The estimated absorption half-lives for the three formulations from central and peripheral lung roughly mirrored the mean dissolution times in vitro, supporting the relevance of dissolution studies for the evaluation of inhalation drugs. This also demonstrated the sensitivity of population PK to detect such differences. Further, the pronounced differences in absorption half-lives from central and peripheral areas of the lung established by population PK indicated that Cmax is predominantly driven by doses deposited in peripheral areas of the lung. Thus, our population PK analysis suggested that NCA derived Cmax estimates should be able to probe for differences in regional lung deposition. This supported our recent hypothesis [7] that traditional NCA-BE analysis should be sensitive to regional lung deposition differences. Similarly, the total deposited lung doses derived from in vitro models (Table III) agreed overall with in vitro estimates; only formulation A-4.5 µm differed by 15% between the two methods (Table III; 64.0 µg vs 75.5 µg), supporting the selected in vitro approach. In addition, future comparisons between population PK parameter estimates and those predicted by PBPK based modeling, as well as the associated in vitro input parameters will be beneficial to cross-validate both modeling approaches.

Our results indicate that population PK analysis might be helpful together with established approaches in BE testing of FP and similar drugs. As a first step, a crossover PK study could be performed to compare the PK profiles of the test and reference products; ideally, PK data should also be obtained in the same subjects after IV dosing (especially if an IV formulation is available or can be created). This study should be analyzed through both standard NCA and population PK analysis. Standard BE statistics could be used to compare the overall extent (AUC0-inf) and rate of pulmonary absorption (Cmax). Population PK would complement NCA analysis by providing information on the drug deposition in central and peripheral lung regions. We do not recommend to include the absorption half-lives into the BE analysis because of the larger variability associated with these half-lives (see above). This approach requires drugs with multi-exponential (i.e. slow and fast) absorption kinetics from the lung. For such drugs, the proposed analysis strategy might be supplemented by additional in vitro data or computational approaches (such as PBPK and/or computational fluid dynamics). This novel, integrated approach might be considered when developing an alternative to clinical endpoint studies.

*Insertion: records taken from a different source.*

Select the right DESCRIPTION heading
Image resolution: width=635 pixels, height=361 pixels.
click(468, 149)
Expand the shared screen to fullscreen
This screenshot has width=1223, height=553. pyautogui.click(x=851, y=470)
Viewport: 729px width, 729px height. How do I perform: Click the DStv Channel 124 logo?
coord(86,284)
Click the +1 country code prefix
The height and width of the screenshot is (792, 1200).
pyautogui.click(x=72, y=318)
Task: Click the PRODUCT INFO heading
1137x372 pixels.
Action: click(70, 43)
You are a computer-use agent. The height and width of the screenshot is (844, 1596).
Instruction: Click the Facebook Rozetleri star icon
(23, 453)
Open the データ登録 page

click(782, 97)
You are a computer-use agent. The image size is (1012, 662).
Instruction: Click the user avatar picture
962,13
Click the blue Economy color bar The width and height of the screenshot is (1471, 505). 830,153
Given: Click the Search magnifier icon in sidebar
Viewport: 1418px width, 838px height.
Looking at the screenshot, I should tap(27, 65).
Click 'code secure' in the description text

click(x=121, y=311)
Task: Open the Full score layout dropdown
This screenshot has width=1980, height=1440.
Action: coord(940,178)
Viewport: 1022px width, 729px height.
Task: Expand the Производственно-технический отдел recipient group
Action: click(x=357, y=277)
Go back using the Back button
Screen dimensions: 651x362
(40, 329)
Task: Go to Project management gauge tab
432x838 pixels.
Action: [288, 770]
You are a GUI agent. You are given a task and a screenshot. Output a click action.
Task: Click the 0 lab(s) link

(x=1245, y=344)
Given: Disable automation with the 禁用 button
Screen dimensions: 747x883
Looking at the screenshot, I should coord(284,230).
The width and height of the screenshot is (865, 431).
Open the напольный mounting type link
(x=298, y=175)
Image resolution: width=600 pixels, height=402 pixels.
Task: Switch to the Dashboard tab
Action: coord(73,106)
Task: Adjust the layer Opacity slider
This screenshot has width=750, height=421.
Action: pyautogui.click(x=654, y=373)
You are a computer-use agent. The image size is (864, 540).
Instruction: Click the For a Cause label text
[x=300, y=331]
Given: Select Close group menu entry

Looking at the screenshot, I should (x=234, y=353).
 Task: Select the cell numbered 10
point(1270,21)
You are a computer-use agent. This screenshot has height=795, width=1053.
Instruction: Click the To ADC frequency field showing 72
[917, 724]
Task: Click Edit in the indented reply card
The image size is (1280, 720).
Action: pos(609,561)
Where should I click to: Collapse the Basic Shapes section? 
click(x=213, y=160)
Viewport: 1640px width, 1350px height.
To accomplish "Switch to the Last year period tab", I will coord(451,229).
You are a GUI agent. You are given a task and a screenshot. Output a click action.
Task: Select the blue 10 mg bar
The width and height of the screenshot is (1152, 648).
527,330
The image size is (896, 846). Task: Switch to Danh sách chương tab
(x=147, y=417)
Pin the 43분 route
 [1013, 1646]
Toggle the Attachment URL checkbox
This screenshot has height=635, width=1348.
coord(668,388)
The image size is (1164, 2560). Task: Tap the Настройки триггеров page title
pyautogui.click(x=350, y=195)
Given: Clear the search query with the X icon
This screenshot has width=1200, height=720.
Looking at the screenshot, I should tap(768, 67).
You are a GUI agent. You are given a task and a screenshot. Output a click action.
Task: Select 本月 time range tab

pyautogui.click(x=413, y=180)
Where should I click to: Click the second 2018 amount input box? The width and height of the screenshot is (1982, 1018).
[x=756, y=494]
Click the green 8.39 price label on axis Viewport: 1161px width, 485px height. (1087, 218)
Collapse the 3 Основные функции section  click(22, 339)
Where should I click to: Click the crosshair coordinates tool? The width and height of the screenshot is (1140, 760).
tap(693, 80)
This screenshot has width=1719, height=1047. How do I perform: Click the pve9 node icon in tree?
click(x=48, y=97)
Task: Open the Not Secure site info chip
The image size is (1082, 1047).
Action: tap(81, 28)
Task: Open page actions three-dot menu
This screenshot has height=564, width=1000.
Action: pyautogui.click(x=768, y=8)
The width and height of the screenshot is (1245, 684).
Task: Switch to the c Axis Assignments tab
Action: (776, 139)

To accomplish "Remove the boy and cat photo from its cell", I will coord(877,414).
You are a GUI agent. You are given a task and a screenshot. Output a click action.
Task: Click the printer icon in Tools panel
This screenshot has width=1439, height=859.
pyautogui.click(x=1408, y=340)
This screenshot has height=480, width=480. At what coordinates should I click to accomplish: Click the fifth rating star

In summary, the proposed population PK approach could characterize the regional lung deposition by identifying and estimating the absorption of FP presumably from central and peripheral lung. Inclusion of published PK data after IV dosing allowed us to reliably estimate the deposited and absorbed doses in both regions of the lung, which we showed to be unbiased and reasonably precise. Population PK could correctly identify biphasic lung absorption as the true model in 200 of 200 Monte Carlo simulation-estimation study datasets. Population PK based BE results showed bio-IN-equivalence for the formulation with the largest MMAD and BE among all other formulations. This supported the validity of this approach for comparing regional lung deposition between formulations and the ability of population PK based BE to complement standard NCA based BE testing. In addition, the distinct differences in the estimated absorption half-lives of centrally and peripherally absorbed drug further supported our previous hypothesis [7]. As an alternative to the population PK based BE strategy proposed here, NCA based Cmax estimates might be suitable for assessing the BE in regional lung deposition of test and reference products displaying biphasic absorption kinetics.